• _Fuente_

La Quinta Sinfonía, en Si bemol, se beneficia con creces de todo lo experimentado en la anterior. Es más concentrada y está mejor resuelta. Avanza con mayor seguridad por el camino recién abierto, pues, como hemos dicho, la Cuarta y la Quinta fueron escritas a distancia de unos meses. También la beneficia el pié forzado del pequeño conjunto, sin timbales, clarinetes ni trompetas, para el que fue compuesta. Quizá, como se cree con algún fundamento, Schubert la rehizo después de la única vez en que pudo escucharla. Tovey se funda en ella sobre todo cuando defiende a Schubert de la imputación que de continuo se le hace sobre su torpeza, su falta de técnica para organizar las grandes formas. Expresa Tovey que estas deficiencias, indudables en sus dos últimas sinfonías, no se deben a falta de oficio, como demuestran las Sinfonías Cuarta y Quinta, sino a que Schubert no alcanzara en forma convincente la extensión que buscó de la Sonata para sus composiciones postreras.

El carácter de los distintos tiempos es muy semejante en las dos sinfonías. El primero de la Quinta es el mejor resuelto como forma. El primer tema, esencialmente rítmico, mantiene la extraordinaria animación de todo el Allegro. El segundo tiempo es un nostálgico lied, una canción de Schubert finamente orquestada. Es curioso en el Scherzo el recuerdo del Minué de la Sinfonía en Sol menor de Mozart, tal vez deliberado, y perceptible aunque sea más vivo el tempo. Sobre el Final gravita en cambio la sombra de Beethoven. En sus contrastes dramáticos, en su tensión ininterrumpida de principio a fin. Tiene un ímpetu sólo comparable al del primer tiempo de la Gran Sinfonía en Do mayor, allí refrenado por las excesivas, agobiantes repeticiones de uno y otro fragmento.

• _Contenido del listado_
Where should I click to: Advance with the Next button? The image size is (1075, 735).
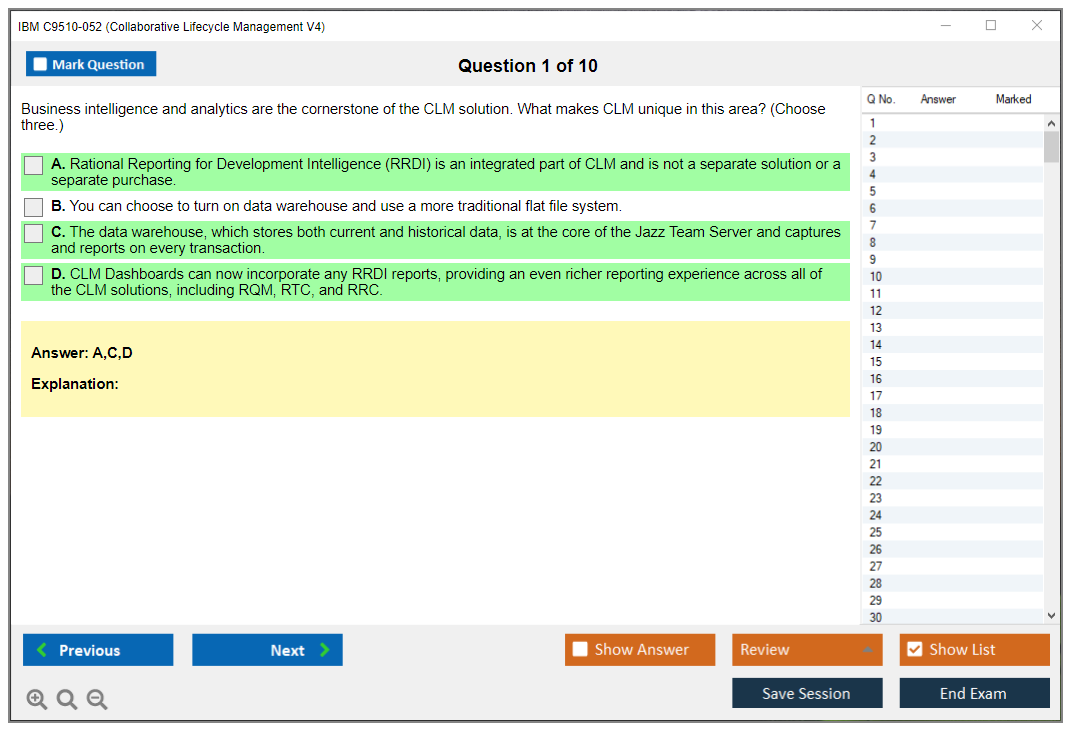(267, 650)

• _Qué harás_
**a)** Responde, según el texto sobre la Quinta Sinfonía de Schubert:
(i) ¿En qué tonalidad está escrita la Quinta Sinfonía?
(ii) ¿Qué instrumentos no tenía el pequeño conjunto para el que fue compuesta?
(iii) ¿Qué pieza de Mozart recuerda el Scherzo?
**b)** Reescribe el tramo del texto sobre la Quinta Sinfonía que va de "El carácter de" a "y otro fragmento.", y pon "Haydn" en lugar de "Beethoven".

• _Respuestas por tarea_
**a)**
(i) En Si bemol.
(ii) Timbales, clarinetes y trompetas.
(iii) El Minué de la Sinfonía en Sol menor de Mozart.

**b)**
El carácter de los distintos tiempos es muy semejante en las dos sinfonías. El primero de la Quinta es el mejor resuelto como forma. El primer tema, esencialmente rítmico, mantiene la extraordinaria animación de todo el Allegro. El segundo tiempo es un nostálgico lied, una canción de Schubert finamente orquestada. Es curioso en el Scherzo el recuerdo del Minué de la Sinfonía en Sol menor de Mozart, tal vez deliberado, y perceptible aunque sea más vivo el tempo. Sobre el Final gravita en cambio la sombra de Haydn. En sus contrastes dramáticos, en su tensión ininterrumpida de principio a fin. Tiene un ímpetu sólo comparable al del primer tiempo de la Gran Sinfonía en Do mayor, allí refrenado por las excesivas, agobiantes repeticiones de uno y otro fragmento.